There was more than one mass-market magazine article. There were no mass-market magazine cover stories, and yes there are fakes going around of those. There were also newspaper articles on it regularly throughout the 1970's. As well as numerous works of science fiction, and TV episodes like "in Search of...The Coming Ice Age" from 1978 narrated by Leonard Nimoy: https://www.youtube.com/watch?v=1kGB5MMIAVA.

The science it was based on, of course, was the fact that ice ages are cyclical and we are well towards what would typically be the end of an interglacial period:

"the last four interglacials lasted over ~20,000 years with the warmest portion being a relatively stable period of 10,000 to 15,000 years duration. This is consistent with what is seen in the Vostok ice core from Antarctica and several records of sea level high stands. These data suggest that an equally long duration should be inferred for the current interglacial period as well. Work in progress on Devils Hole data for the period 60,000 to 5,000 years ago indicates that current interglacial temperature conditions may have already persisted for 17,000 years."

-- https://www.usgs.gov/faqs/how-long-can-we-expect-present-int...

You also had the fact that some of the coldest (and snowiest) winters on record in the US were during the 1970's, most notably during 1977 when it snowed in Miami and the Bahamas for the only time in recorded history, and temperatures in much of the midwest stayed below freezing for over a month. So of course articles about a new ice age would attract readers, even though any return to ice age conditions would happen over centuries, if it wasn't disrupted by humans.

It really was a lot of snow though, we were out of school for like two weeks in the spring of 1978.


Interestingly, 1980 was the hottest year recorded up to that point. I'll probably never forget that now that I mentioned it to my mom, and she remembered it being super hot because she backed her car into a tree while trying to park in the shade to escape it and that burned it into her memory.

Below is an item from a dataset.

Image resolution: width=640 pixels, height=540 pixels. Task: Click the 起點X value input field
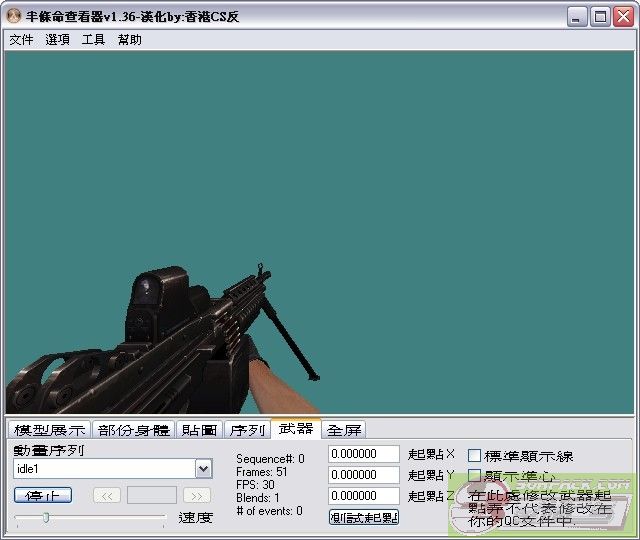364,454
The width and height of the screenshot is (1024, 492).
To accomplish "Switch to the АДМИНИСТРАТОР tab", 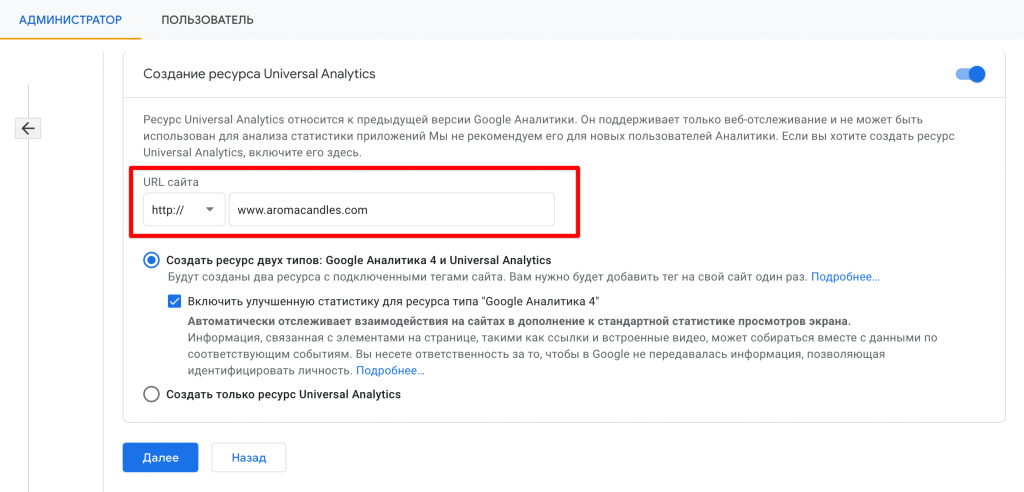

Maybe it didn’t catch on and it certainly seems to have been disproven but there was some serious scientific discussion about an upcoming ice age.

https://www.jstor.org/stable/1756074

I mentioned it in an earlier comment but it was also in my science textbook in my elementary school days.


My understanding is that we currently reside in an inter-glacial period within the ice age. If humanity has already engineered the climate of the Earth enough to exit the ice age, then that's quite an accomplishment.


Most people then thought of nuclear winter as more likely.

In the Fort Worth Star Telegram, 27 Sep 1981, is the article "World's mercury inching upward", discussing the science which wouldn't look out of place today. But it wasn't until the end of the 80s that the US government started to take it seriously.


Unfortunately nuclear winter is still more likely, and that likelihood grows with each passing day.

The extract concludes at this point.